Par la racine
Gérald Tenenbaum est un chercheur et professeur en mathématiques fondamentales, mais il est aussi, depuis un quart de siècle, un auteur fécond, dans des genres variés. On pourra s’en faire une idée via nos recensions précédentes, dont la dernière sur L’affaire Pavel Stein, un roman, dans notre numéro 768 d’octobre 2021 – voir aussi les numéros 584, 620, 631, 658, 698, 725, 751, etc. Il y a sans doute une connexion entre l’imaginaire littéraire et la créativité mathématique : pensons à Lewis Carroll ou à l’Oulipo.

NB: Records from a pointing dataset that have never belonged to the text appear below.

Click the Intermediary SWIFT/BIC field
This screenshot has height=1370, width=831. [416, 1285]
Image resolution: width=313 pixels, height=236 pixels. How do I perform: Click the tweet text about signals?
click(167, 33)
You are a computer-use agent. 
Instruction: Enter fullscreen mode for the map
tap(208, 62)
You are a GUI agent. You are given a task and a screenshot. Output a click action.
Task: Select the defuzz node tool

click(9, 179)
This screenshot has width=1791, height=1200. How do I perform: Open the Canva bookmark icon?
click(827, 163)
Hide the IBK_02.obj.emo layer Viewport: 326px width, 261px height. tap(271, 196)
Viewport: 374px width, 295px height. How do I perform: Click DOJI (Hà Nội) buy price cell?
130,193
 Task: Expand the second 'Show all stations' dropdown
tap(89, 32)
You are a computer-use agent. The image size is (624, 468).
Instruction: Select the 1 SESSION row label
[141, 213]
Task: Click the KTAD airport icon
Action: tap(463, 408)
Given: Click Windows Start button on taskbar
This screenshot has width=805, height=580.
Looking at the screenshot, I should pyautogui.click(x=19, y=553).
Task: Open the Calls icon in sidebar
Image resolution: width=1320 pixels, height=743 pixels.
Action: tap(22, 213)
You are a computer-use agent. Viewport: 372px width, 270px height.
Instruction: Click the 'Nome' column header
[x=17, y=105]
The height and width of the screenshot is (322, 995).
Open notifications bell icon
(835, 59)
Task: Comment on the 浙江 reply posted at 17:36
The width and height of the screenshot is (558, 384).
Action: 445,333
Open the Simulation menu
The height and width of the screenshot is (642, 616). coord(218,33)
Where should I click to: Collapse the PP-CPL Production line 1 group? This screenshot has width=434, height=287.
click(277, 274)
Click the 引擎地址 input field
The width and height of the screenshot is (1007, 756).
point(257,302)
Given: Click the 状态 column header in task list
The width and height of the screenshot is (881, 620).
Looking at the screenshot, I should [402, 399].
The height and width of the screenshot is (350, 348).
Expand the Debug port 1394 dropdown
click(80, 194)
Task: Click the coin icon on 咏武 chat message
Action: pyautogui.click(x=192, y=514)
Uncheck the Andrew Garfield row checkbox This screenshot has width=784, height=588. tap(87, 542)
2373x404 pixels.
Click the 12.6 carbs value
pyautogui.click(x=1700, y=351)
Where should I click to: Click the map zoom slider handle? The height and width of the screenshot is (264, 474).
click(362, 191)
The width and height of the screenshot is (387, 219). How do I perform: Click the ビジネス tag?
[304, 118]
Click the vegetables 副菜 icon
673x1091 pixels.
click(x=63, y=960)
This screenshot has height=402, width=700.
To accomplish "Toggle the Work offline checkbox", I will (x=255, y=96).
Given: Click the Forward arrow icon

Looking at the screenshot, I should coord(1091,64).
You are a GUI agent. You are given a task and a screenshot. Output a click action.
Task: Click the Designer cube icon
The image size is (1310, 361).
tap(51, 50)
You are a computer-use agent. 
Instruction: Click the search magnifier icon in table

Le roman Par la racine, point trop long (190 pages) et au style ciselé, explore une intrigue familiale nouée autour du deuil d’un père et de son énigmatique testament. Les racines, qui comme chacun sait peuvent être multiples ou complexes, y constituent le fil rouge d’une quête des origines émaillée de rencontres, et parfois éclairée de songes à la Modiano. Irrigué par une forte culture musicale et une réflexion sur la création littéraire, l’ouvrage revisite l’histoire et la mémoire ashkénazes. Il entraîne le lecteur dans un voyage initiatique toujours plus au sud, de la Lorraine à la Ligurie, et au-delà, sur les rives de la Méditerranée.
On gardera un souvenir frappant du thème du dibbouk, central dans le roman Par la racine, qui est dans la mythologie juive l’illustration de la possession démoniaque – le cinéphile aura d’ailleurs peut-être vu dans quelque ciné-club le film éponyme de 1937, tourné en yiddish, rare témoignage d’un monde disparu. On connaît moins son pendant positif, l’ibbur, sorte d’ange gardien qui guide secrètement les protagonistes de cette histoire sensible et captivante vers un dénouement harmonieux.